** Records provided follows **

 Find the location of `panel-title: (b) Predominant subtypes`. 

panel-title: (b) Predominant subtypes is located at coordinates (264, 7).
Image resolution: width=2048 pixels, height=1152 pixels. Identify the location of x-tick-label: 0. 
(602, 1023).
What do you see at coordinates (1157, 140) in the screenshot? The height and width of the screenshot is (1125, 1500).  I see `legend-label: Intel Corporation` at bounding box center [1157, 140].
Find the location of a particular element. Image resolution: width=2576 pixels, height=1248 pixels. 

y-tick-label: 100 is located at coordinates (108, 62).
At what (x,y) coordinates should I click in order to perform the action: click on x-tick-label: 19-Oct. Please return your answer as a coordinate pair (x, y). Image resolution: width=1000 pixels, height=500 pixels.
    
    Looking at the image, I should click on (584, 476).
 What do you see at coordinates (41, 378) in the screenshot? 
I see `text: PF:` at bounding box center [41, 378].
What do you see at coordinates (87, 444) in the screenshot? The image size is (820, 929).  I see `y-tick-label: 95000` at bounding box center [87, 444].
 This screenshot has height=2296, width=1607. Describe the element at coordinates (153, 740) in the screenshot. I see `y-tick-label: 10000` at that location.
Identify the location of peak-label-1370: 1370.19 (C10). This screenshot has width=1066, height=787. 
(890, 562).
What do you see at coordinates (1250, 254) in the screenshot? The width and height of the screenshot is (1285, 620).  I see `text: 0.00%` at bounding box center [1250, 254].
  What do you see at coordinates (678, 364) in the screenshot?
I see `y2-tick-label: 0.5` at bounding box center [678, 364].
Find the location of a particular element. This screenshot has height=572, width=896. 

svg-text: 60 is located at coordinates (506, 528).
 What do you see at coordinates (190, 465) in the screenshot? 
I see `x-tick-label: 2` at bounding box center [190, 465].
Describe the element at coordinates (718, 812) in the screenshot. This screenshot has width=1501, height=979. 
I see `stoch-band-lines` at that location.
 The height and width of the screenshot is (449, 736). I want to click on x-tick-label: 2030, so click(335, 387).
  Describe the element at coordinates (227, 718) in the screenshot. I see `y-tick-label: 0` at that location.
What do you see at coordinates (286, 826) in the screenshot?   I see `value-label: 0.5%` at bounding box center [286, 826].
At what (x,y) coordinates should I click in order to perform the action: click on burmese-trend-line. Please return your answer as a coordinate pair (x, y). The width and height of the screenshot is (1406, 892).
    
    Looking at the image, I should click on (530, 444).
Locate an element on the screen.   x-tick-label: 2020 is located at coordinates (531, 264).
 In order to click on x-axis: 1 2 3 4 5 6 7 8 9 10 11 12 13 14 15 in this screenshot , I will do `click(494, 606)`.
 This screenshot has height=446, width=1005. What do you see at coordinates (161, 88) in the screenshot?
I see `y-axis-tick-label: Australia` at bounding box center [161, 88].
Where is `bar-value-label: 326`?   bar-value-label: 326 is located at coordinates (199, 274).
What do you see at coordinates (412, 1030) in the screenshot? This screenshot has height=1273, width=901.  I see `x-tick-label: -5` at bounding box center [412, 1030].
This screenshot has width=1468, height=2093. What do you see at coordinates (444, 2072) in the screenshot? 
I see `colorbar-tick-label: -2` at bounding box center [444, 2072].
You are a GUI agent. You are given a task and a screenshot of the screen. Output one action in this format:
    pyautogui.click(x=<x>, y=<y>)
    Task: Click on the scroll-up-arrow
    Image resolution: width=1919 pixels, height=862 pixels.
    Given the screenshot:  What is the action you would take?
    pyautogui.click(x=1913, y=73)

** End of Records provided **

Task objective: Copy out these lines of data verbatim.

Response to this task:
 Find the location of `panel-title: (b) Predominant subtypes`. 

panel-title: (b) Predominant subtypes is located at coordinates (264, 7).
Image resolution: width=2048 pixels, height=1152 pixels. Identify the location of x-tick-label: 0. 
(602, 1023).
What do you see at coordinates (1157, 140) in the screenshot? The height and width of the screenshot is (1125, 1500).  I see `legend-label: Intel Corporation` at bounding box center [1157, 140].
Find the location of a particular element. Image resolution: width=2576 pixels, height=1248 pixels. 

y-tick-label: 100 is located at coordinates (108, 62).
At what (x,y) coordinates should I click in order to perform the action: click on x-tick-label: 19-Oct. Please return your answer as a coordinate pair (x, y). Image resolution: width=1000 pixels, height=500 pixels.
    
    Looking at the image, I should click on (584, 476).
 What do you see at coordinates (41, 378) in the screenshot? 
I see `text: PF:` at bounding box center [41, 378].
What do you see at coordinates (87, 444) in the screenshot? The image size is (820, 929).  I see `y-tick-label: 95000` at bounding box center [87, 444].
 This screenshot has height=2296, width=1607. Describe the element at coordinates (153, 740) in the screenshot. I see `y-tick-label: 10000` at that location.
Identify the location of peak-label-1370: 1370.19 (C10). This screenshot has width=1066, height=787. 
(890, 562).
What do you see at coordinates (1250, 254) in the screenshot? The width and height of the screenshot is (1285, 620).  I see `text: 0.00%` at bounding box center [1250, 254].
  What do you see at coordinates (678, 364) in the screenshot?
I see `y2-tick-label: 0.5` at bounding box center [678, 364].
Find the location of a particular element. This screenshot has height=572, width=896. 

svg-text: 60 is located at coordinates (506, 528).
 What do you see at coordinates (190, 465) in the screenshot? 
I see `x-tick-label: 2` at bounding box center [190, 465].
Describe the element at coordinates (718, 812) in the screenshot. This screenshot has width=1501, height=979. 
I see `stoch-band-lines` at that location.
 The height and width of the screenshot is (449, 736). I want to click on x-tick-label: 2030, so click(335, 387).
  Describe the element at coordinates (227, 718) in the screenshot. I see `y-tick-label: 0` at that location.
What do you see at coordinates (286, 826) in the screenshot?   I see `value-label: 0.5%` at bounding box center [286, 826].
At what (x,y) coordinates should I click in order to perform the action: click on burmese-trend-line. Please return your answer as a coordinate pair (x, y). The width and height of the screenshot is (1406, 892).
    
    Looking at the image, I should click on (530, 444).
Locate an element on the screen.   x-tick-label: 2020 is located at coordinates (531, 264).
 In order to click on x-axis: 1 2 3 4 5 6 7 8 9 10 11 12 13 14 15 in this screenshot , I will do `click(494, 606)`.
 This screenshot has height=446, width=1005. What do you see at coordinates (161, 88) in the screenshot?
I see `y-axis-tick-label: Australia` at bounding box center [161, 88].
Where is `bar-value-label: 326`?   bar-value-label: 326 is located at coordinates (199, 274).
What do you see at coordinates (412, 1030) in the screenshot? This screenshot has height=1273, width=901.  I see `x-tick-label: -5` at bounding box center [412, 1030].
This screenshot has width=1468, height=2093. What do you see at coordinates (444, 2072) in the screenshot? 
I see `colorbar-tick-label: -2` at bounding box center [444, 2072].
You are a GUI agent. You are given a task and a screenshot of the screen. Output one action in this format:
    pyautogui.click(x=<x>, y=<y>)
    Task: Click on the scroll-up-arrow
    Image resolution: width=1919 pixels, height=862 pixels.
    Given the screenshot:  What is the action you would take?
    pyautogui.click(x=1913, y=73)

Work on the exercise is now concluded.